O que fazer
Copie sem mudar nada o trecho do texto sobre a recuperação da mata que começa em "A recuperação se" e termina em "no solo desabrocha.".

Texto de estudo
------------

No meio da década de 1980, ele e mais seis amigos compraram a área, que havia sido desmatada e transformada em uma grande fazenda de gado e lavoura.

A recuperação se deu por estágios. Assim que tiraram o gado e pararam com as roças, uma espécie tomou conta das encostas: a vengala. Também chamada de calafá. Um tipo de um bambuzinho da Mata Atlântica.

Planta pioneira, ela se espalha formando uma estufa a céu aberto, onde a vida estocada no solo desabrocha.

Assim como nas sociedades humanas, entre as árvores há muita competição para se conquistar um lugar ao sol. Mas, debaixo do solo, o que acontece é muita colaboração.

E a pesquisadora canadense Suzanne Simard comprovou cientificamente a troca de substâncias que as plantas fazem.

Ela conta que, ainda nos 1990, moléculas de carbono foram marcadas e injetadas em uma árvore. “Em pouco tempo, detectamos que a substância tinha passado para os indivíduos do entorno”, diz ela.

“Conforme avançamos nas pesquisas, descobrimos como a transmissão se dá pelas raízes”, acrescenta.

“Nós fizemos sensoriamento em uma floresta do Pacífico Norte e o que constatamos foi surpreendente. Tudo ali está conectado formando uma extraordinária rede de comunicação. Tão ou mais fantástica que a internet”, acrescenta.

As plantas também escolhem e até atraem os seres que garantem a sobrevivência delas. Elas recrutam, por exemplo, quem oferece nutrientes.

A biotecnologista Carol Nishasaka tentou reproduzir essa dinâmica no laboratório, onde ela preparou duas placas: uma onde colocou somente um fungo que causa doença, e outra que, além do fungo, tinha uma bactéria ‘do bem’.

Dias depois, o fungo que ficou sozinho avançou livremente, diferentemente da outra placa. Nesta, a bactéria ficou do lado direito e o fungo do lado esquerdo. A bactéria liberou substâncias que não deixaram o seu rival crescer.

A natureza também conta com a presença das árvores-mães, que alimentam os seus "filhos” e a população vizinha.

------------

Registros salvos:
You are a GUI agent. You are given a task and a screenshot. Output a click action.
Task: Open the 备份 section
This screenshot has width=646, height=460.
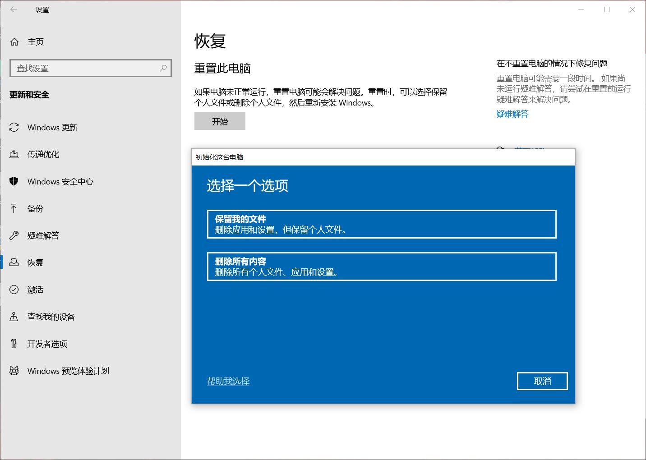(34, 208)
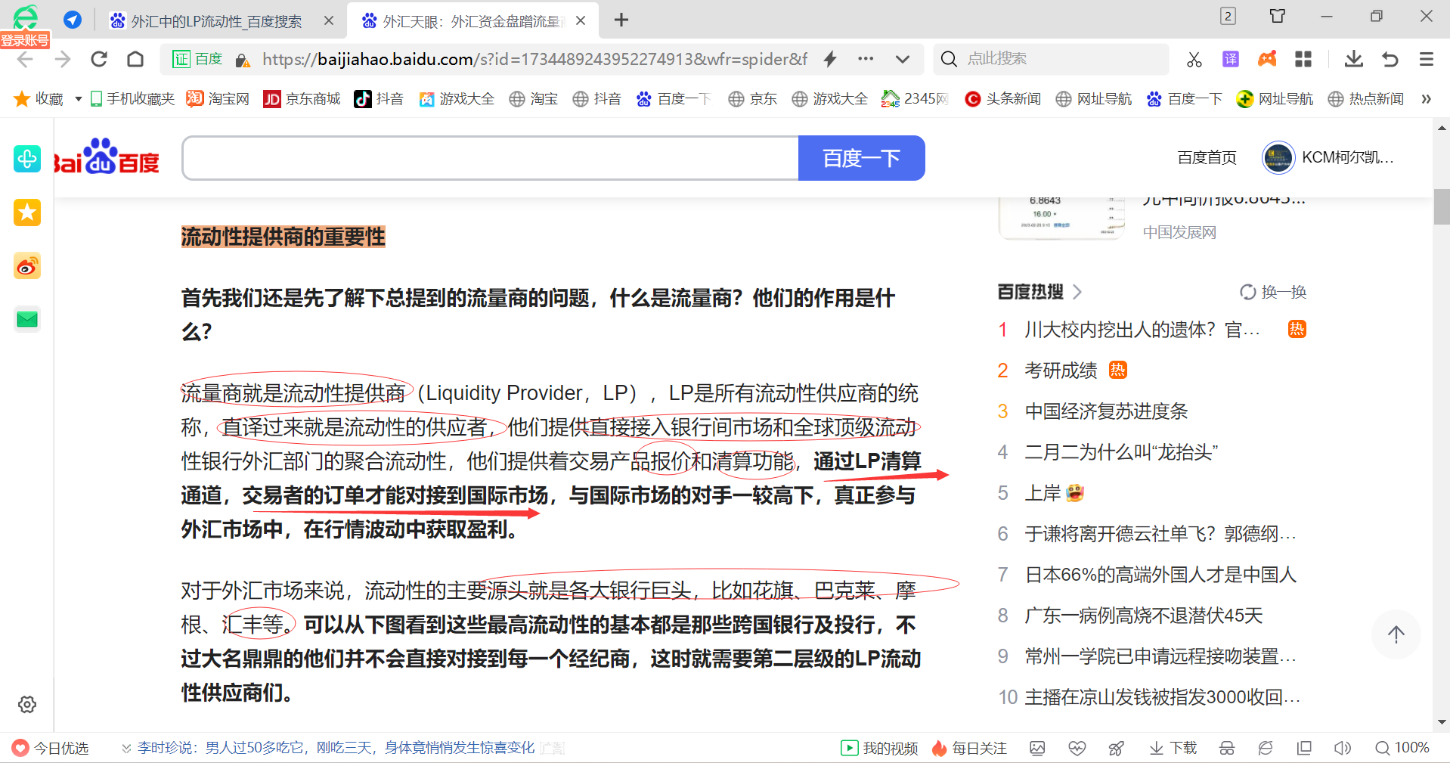
Task: Expand the address bar dropdown chevron
Action: tap(902, 59)
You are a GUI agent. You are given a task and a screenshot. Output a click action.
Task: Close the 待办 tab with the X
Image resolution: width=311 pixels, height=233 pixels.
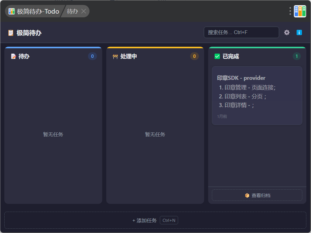[x=84, y=11]
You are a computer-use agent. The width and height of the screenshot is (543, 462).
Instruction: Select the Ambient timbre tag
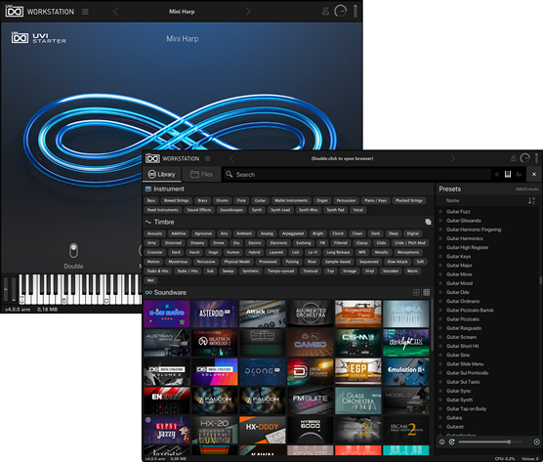(244, 233)
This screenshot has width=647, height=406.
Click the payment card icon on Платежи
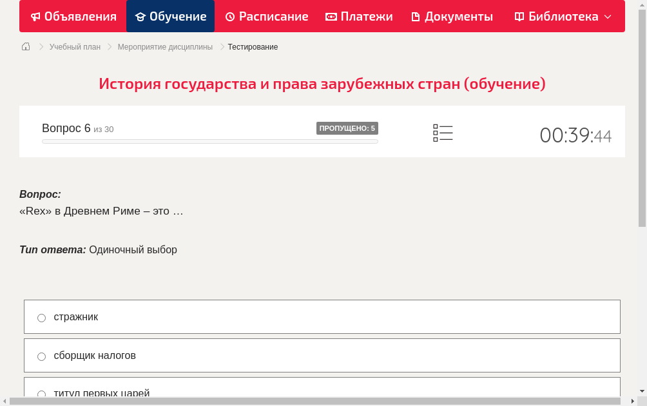[329, 16]
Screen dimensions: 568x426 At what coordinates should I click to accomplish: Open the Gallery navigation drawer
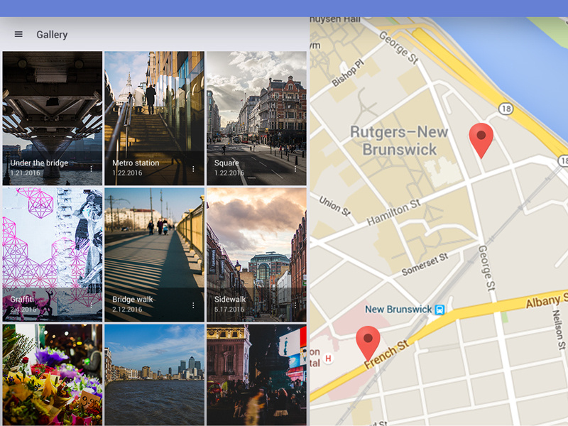[18, 34]
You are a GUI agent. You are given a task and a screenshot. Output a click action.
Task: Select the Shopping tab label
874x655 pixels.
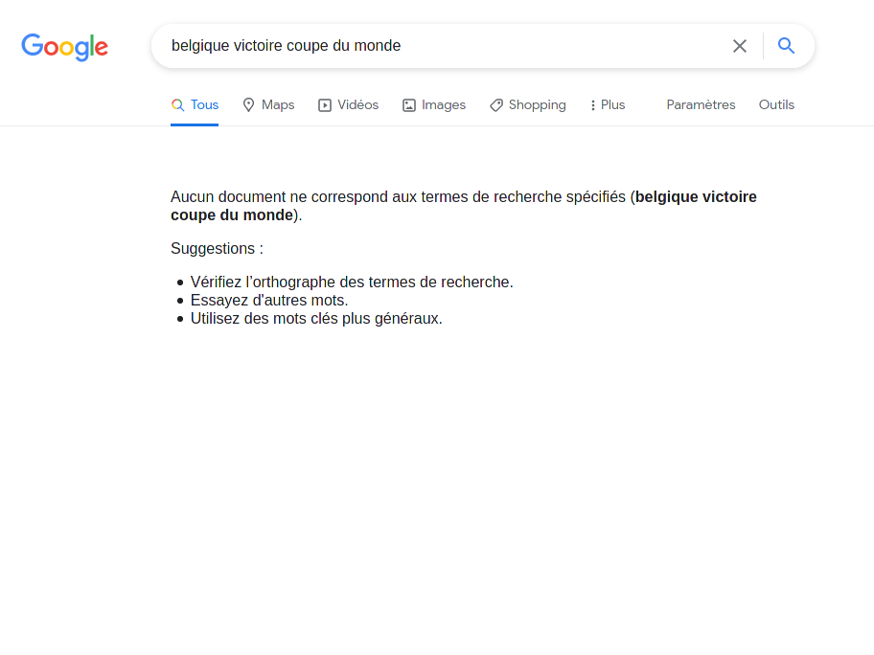[x=537, y=105]
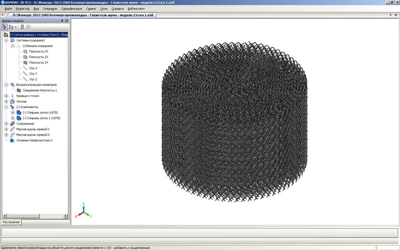400x250 pixels.
Task: Select the Плоскость XY plane icon
Action: tap(25, 51)
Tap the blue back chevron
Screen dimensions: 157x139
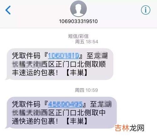8,10
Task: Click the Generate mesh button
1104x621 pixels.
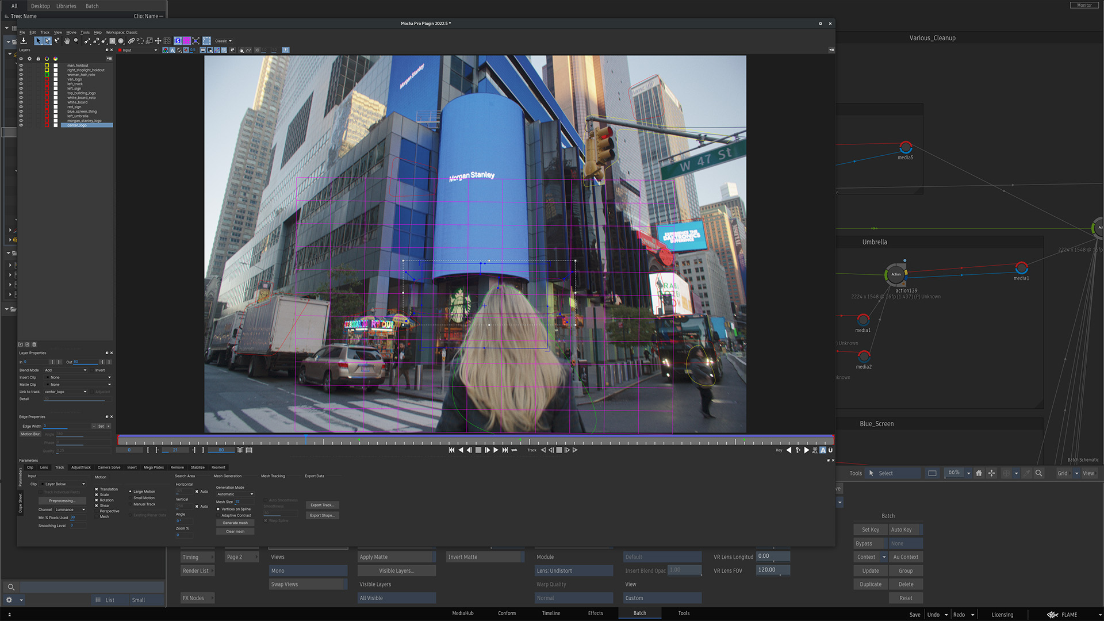Action: (x=235, y=523)
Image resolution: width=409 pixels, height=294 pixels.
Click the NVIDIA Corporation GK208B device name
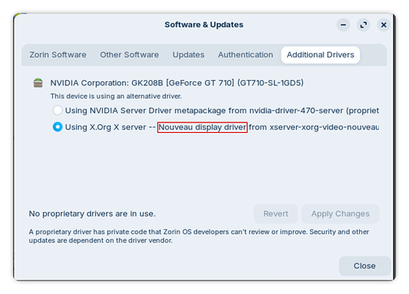[x=177, y=83]
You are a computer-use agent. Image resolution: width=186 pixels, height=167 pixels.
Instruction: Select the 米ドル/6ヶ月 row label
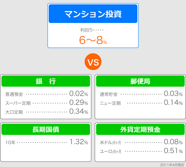110,143
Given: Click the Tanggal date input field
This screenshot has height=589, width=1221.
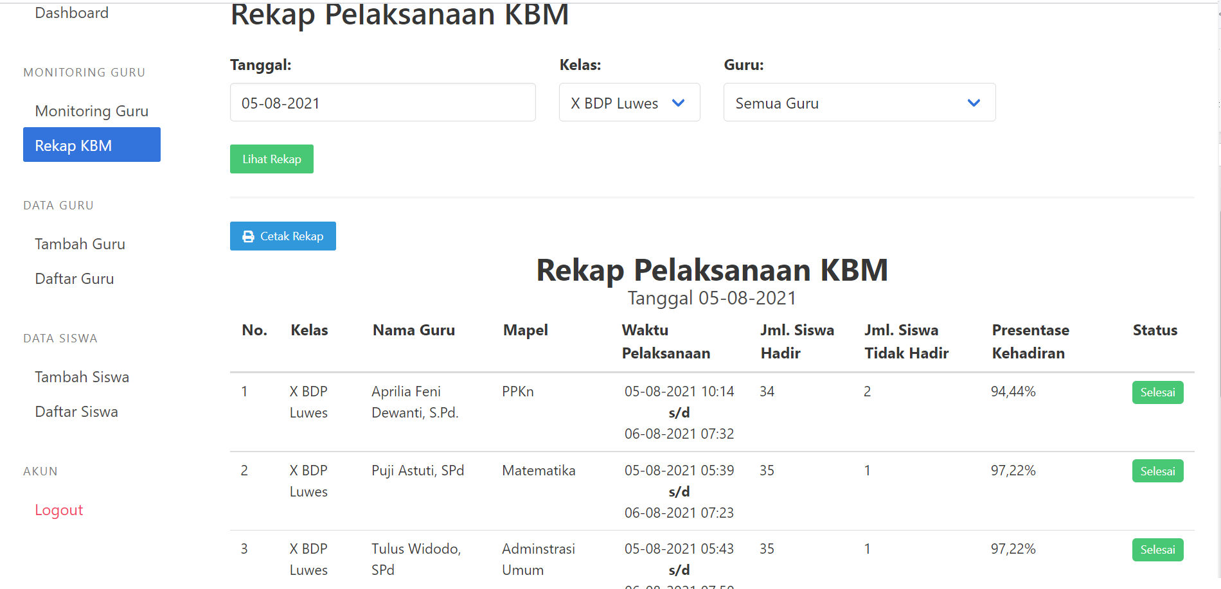Looking at the screenshot, I should (x=382, y=103).
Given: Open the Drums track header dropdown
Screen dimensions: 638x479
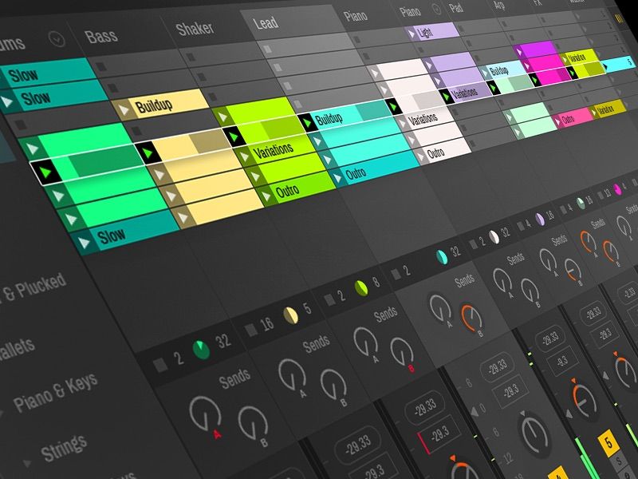Looking at the screenshot, I should coord(57,39).
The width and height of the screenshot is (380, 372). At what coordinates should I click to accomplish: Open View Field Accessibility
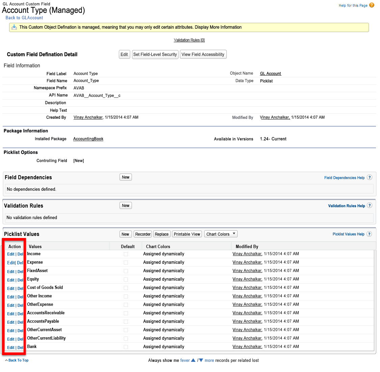203,54
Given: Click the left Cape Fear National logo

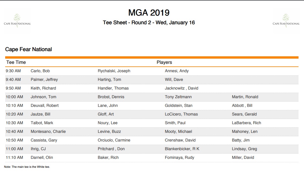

------------

Resposta abaixo
A recuperação se deu por estágios. Assim que tiraram o gado e pararam com as roças, uma espécie tomou conta das encostas: a vengala. Também chamada de calafá. Um tipo de um bambuzinho da Mata Atlântica.

Planta pioneira, ela se espalha formando uma estufa a céu aberto, onde a vida estocada no solo desabrocha.